_TASK INSTRUCTIONS_
Copy out every line of the data below, unchanged.

[Dataset rows]
— Start —

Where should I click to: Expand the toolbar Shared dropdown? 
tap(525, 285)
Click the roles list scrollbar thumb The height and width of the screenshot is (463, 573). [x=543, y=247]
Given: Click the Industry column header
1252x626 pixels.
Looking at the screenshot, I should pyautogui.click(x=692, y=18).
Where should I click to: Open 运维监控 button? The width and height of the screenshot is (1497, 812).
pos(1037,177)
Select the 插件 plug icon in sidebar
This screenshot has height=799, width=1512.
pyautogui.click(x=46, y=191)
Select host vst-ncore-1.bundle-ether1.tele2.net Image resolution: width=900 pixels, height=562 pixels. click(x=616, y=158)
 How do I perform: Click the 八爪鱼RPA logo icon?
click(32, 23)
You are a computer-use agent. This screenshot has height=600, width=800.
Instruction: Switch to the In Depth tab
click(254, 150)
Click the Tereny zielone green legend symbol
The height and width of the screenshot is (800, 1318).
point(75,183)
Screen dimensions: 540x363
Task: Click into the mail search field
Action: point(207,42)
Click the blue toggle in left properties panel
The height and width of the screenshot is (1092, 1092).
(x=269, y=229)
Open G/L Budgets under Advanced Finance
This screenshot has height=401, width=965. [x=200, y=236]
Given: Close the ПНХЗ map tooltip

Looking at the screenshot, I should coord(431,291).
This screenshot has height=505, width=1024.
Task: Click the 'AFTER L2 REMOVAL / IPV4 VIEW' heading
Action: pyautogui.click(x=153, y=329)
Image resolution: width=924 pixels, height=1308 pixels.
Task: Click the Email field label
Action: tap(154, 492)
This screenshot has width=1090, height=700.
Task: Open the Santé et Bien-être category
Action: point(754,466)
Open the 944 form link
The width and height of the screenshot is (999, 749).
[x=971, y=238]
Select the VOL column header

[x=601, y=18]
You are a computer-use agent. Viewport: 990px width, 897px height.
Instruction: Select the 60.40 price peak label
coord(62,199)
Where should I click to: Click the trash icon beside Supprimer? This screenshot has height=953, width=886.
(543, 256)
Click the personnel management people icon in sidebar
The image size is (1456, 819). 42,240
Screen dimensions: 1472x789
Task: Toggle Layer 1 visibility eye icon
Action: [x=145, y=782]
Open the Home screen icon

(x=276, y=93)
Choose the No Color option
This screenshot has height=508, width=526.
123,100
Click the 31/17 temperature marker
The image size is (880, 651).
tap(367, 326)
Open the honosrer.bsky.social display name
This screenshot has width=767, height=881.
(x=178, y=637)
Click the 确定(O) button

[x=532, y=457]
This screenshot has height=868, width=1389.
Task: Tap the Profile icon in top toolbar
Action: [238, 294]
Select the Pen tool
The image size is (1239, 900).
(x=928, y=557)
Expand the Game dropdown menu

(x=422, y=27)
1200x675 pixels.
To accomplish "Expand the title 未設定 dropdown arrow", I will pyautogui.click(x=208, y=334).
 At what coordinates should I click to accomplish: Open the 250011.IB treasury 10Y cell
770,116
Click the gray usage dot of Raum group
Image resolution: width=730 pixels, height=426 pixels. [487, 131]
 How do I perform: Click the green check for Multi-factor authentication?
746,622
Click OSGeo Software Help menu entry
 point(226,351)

— End —

_TASK ANSWER_
Where should I click to: Expand the toolbar Shared dropdown? 
tap(525, 285)
Click the roles list scrollbar thumb The height and width of the screenshot is (463, 573). [x=543, y=247]
Given: Click the Industry column header
1252x626 pixels.
Looking at the screenshot, I should pyautogui.click(x=692, y=18).
Where should I click to: Open 运维监控 button? The width and height of the screenshot is (1497, 812).
pos(1037,177)
Select the 插件 plug icon in sidebar
This screenshot has height=799, width=1512.
pyautogui.click(x=46, y=191)
Select host vst-ncore-1.bundle-ether1.tele2.net Image resolution: width=900 pixels, height=562 pixels. click(x=616, y=158)
 How do I perform: Click the 八爪鱼RPA logo icon?
click(32, 23)
You are a computer-use agent. This screenshot has height=600, width=800.
Instruction: Switch to the In Depth tab
click(254, 150)
Click the Tereny zielone green legend symbol
The height and width of the screenshot is (800, 1318).
point(75,183)
Screen dimensions: 540x363
Task: Click into the mail search field
Action: point(207,42)
Click the blue toggle in left properties panel
The height and width of the screenshot is (1092, 1092).
(x=269, y=229)
Open G/L Budgets under Advanced Finance
This screenshot has height=401, width=965. [x=200, y=236]
Given: Close the ПНХЗ map tooltip

Looking at the screenshot, I should coord(431,291).
This screenshot has height=505, width=1024.
Task: Click the 'AFTER L2 REMOVAL / IPV4 VIEW' heading
Action: pyautogui.click(x=153, y=329)
Image resolution: width=924 pixels, height=1308 pixels.
Task: Click the Email field label
Action: tap(154, 492)
This screenshot has width=1090, height=700.
Task: Open the Santé et Bien-être category
Action: point(754,466)
Open the 944 form link
The width and height of the screenshot is (999, 749).
[x=971, y=238]
Select the VOL column header

[x=601, y=18]
You are a computer-use agent. Viewport: 990px width, 897px height.
Instruction: Select the 60.40 price peak label
coord(62,199)
Where should I click to: Click the trash icon beside Supprimer? This screenshot has height=953, width=886.
(543, 256)
Click the personnel management people icon in sidebar
The image size is (1456, 819). 42,240
Screen dimensions: 1472x789
Task: Toggle Layer 1 visibility eye icon
Action: [x=145, y=782]
Open the Home screen icon

(x=276, y=93)
Choose the No Color option
This screenshot has height=508, width=526.
123,100
Click the 31/17 temperature marker
The image size is (880, 651).
tap(367, 326)
Open the honosrer.bsky.social display name
This screenshot has width=767, height=881.
(x=178, y=637)
Click the 确定(O) button

[x=532, y=457]
This screenshot has height=868, width=1389.
Task: Tap the Profile icon in top toolbar
Action: [238, 294]
Select the Pen tool
The image size is (1239, 900).
(x=928, y=557)
Expand the Game dropdown menu

(x=422, y=27)
1200x675 pixels.
To accomplish "Expand the title 未設定 dropdown arrow", I will pyautogui.click(x=208, y=334).
 At what coordinates should I click to accomplish: Open the 250011.IB treasury 10Y cell
770,116
Click the gray usage dot of Raum group
Image resolution: width=730 pixels, height=426 pixels. [487, 131]
 How do I perform: Click the green check for Multi-factor authentication?
746,622
Click OSGeo Software Help menu entry
 point(226,351)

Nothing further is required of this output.